_Requirement:_ Below are some entries. Copy each line in them that holds "agent".

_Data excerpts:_
╭──

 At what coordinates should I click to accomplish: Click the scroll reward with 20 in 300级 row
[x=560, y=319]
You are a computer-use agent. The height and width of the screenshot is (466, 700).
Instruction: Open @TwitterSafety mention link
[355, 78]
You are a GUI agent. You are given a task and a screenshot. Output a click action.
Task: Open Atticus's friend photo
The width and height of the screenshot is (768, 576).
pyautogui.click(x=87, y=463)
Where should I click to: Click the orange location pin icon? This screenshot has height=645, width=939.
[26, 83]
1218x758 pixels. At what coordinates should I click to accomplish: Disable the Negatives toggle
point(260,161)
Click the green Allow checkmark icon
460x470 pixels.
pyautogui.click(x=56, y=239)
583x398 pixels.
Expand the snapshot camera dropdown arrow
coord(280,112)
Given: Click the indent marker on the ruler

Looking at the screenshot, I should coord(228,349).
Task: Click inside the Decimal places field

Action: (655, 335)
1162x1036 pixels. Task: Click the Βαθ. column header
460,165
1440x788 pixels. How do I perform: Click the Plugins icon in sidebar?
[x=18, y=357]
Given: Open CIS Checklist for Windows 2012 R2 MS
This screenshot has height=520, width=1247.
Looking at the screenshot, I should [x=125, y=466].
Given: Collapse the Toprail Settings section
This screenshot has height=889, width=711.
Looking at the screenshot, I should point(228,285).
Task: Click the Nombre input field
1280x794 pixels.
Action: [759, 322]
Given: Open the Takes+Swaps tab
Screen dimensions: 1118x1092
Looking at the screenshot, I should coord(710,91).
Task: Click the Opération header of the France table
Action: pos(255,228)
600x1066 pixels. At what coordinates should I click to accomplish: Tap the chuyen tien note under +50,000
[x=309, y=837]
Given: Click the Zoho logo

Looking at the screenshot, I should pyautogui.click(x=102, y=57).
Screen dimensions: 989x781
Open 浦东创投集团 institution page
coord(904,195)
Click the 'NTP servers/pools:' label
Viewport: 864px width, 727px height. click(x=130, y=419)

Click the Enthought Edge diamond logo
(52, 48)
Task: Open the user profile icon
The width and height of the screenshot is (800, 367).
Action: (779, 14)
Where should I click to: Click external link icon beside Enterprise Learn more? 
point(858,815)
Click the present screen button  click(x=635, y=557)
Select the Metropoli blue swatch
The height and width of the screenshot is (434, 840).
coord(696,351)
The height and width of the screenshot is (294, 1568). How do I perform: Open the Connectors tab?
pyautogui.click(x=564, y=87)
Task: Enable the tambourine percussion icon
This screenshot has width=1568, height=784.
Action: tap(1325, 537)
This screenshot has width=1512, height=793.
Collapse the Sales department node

╰──

_Exercise output:_
You are a computer-use agent. The height and width of the screenshot is (466, 700).
You are a GUI agent. You are given a task and a screenshot. Output a click action.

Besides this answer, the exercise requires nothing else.